After One Year of Breach Reporting, Theft Still Leads
With one year of breach reporting on the books this month, theft remains the most common cause of data breach in healthcare. Of the 241 large-scale breaches reported to the Department of Health and Human Services by February 20, 2011, 136 (56 percent) involved theft. Of those, nearly 100 involved a laptop, desktop computer, or network server.
Lost equipment or records accounted for an additional 36 breaches. Together, loss and theft account for more than 7 in 10 of the breaches on file, involving unsecured, personal information on an estimated 6.6 million people.
This is a far more mundane picture than fears of cyber theft conjure. Hacking and IT incidents accounted for just 6 percent of breaches and 6 percent of people affected by breach during the period.
The incidents covered the period from September 2009 through December 2010. The breaches were reported between February 2010 and February 2011.
Final Rule Still to Come
Organizations have been reporting breaches under a federal rule on breach notification that took effect February 2010. The rule resulted from one of several privacy-related provisions in the American Recovery and Reinvestment Act of 2009.

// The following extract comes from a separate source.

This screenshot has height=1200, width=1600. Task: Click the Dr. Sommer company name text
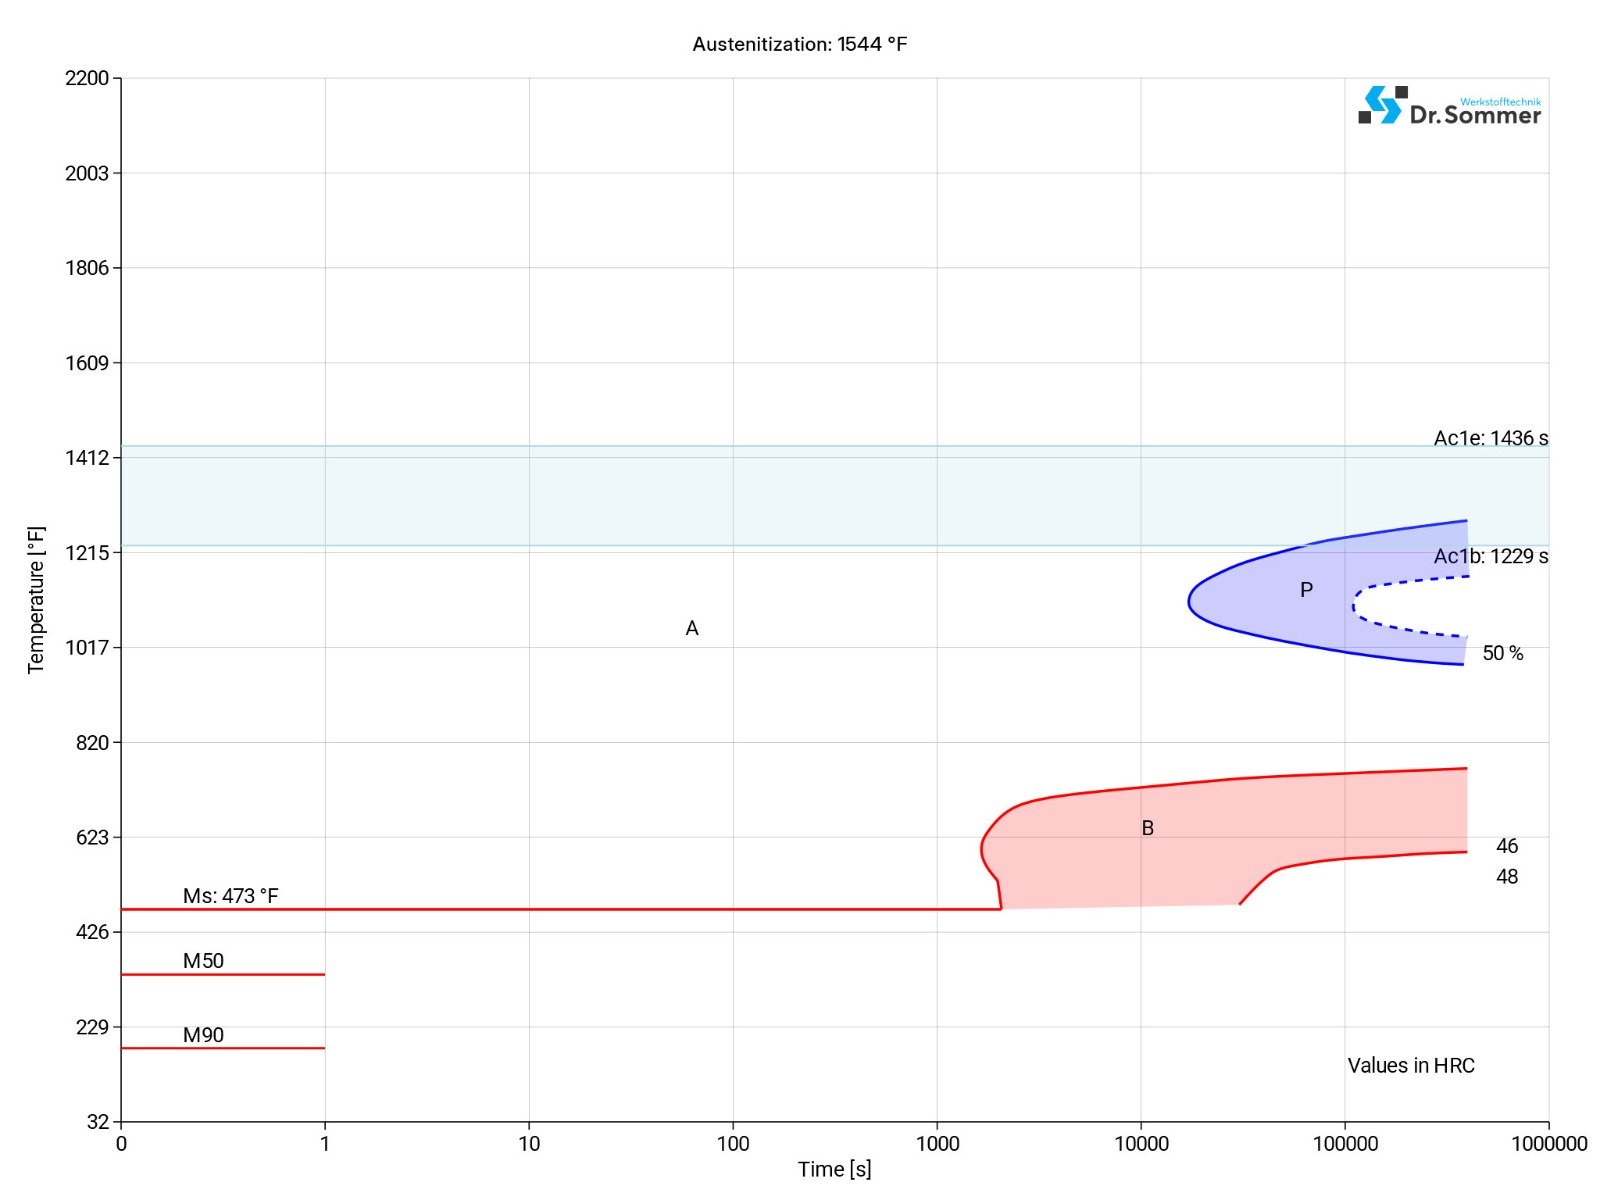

Under the rule, organizations must report all breaches of unsecured protected health information to Health and Human Services at least annually. Breaches involving 500 or more people must be reported within 60 days. The department posts these reports publicly.
Organizations must also notify the individuals whose information is breached.
The industry is currently working under an interim final rule. A final rule was in the offing last July but was pulled without explanation. Health and Human Services has not said when a final rule will be published, but there is some expectation it could come in the next one or two months.
The most watched-for provision in the final rule will be the so-called harm threshold, which under the interim rule allows the organization to determine whether a breach represents significant risk of harm to the individuals involved. If the organization determines the risk of harm is slight, it may forego notification.
The threshold is intended to reduce administrative burden in instances where little risk of harm exists. However, those opposed to the provision argue it reduces transparency and that such a decision should not be in the hands of the organization.